I was just lying there next to the abf, thinking..... How can I possibly leave? who will take care of him? it's not his fault it's a disease...... and I'm not the type of person to just walk away from someone... blah blah blah.
All the same thoughts that have kept me here for 6 years.

I feel like I have done all I can, and even things I couldn't do but did anyway, to give him what he wanted. But it's like the give a mouse a cookie syndrome- it's never enough. Giving him one thing just makes him want the next. I have nothing left to give, at least to him.

I keep cycling through sadness, anger, resolution, uncertainty, elation at the thought of leaving, panic at the the thought of leaving. But, I'm feeling everything so remotely, like I'm in shock or something.
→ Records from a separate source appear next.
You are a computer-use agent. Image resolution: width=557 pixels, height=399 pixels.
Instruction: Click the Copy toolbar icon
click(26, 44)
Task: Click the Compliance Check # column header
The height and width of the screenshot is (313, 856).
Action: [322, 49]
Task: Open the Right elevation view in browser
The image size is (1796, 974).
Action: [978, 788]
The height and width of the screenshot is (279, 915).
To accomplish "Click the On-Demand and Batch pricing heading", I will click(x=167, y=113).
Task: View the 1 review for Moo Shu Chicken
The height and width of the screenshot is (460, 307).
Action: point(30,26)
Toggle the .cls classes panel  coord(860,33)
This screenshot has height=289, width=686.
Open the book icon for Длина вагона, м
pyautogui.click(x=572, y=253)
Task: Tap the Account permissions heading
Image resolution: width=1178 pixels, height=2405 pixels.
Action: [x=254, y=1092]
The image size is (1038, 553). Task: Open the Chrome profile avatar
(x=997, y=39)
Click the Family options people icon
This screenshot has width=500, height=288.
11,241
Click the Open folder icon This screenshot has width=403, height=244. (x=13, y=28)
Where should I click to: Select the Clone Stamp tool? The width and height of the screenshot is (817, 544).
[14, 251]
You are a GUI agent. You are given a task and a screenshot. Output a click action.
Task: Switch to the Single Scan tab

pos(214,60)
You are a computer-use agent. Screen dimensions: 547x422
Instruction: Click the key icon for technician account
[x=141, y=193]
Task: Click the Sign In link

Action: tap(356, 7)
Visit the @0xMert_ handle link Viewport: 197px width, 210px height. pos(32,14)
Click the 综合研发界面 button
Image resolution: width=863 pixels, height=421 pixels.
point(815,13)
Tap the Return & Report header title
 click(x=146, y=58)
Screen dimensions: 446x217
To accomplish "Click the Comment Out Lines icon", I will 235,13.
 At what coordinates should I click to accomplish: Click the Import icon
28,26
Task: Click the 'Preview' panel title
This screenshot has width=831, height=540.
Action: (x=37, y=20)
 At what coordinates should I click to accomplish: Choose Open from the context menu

Last week I finally opened my own bank acct, and put $300 in it. I started looking at apartments online. I read the dv webite, even though I didn't call them yet. I'll finally have a few hours at home alone tomorrow morning and I'm going to pack an emergency bag and all my imortant paperwork to keep in the car just in case I have to make an emergency exit. But even as I do these things, I'm scared I won't follow through.

It's making me sick to my stomach to look in his face and smile. I feel this vague urge to scream, curse him out, enumerate every reason I'm leaving. I already know I won't though. I'm usually the one being hurt, I'm not the type to do the hurting. Plus, I don't really think he would hear me anyway.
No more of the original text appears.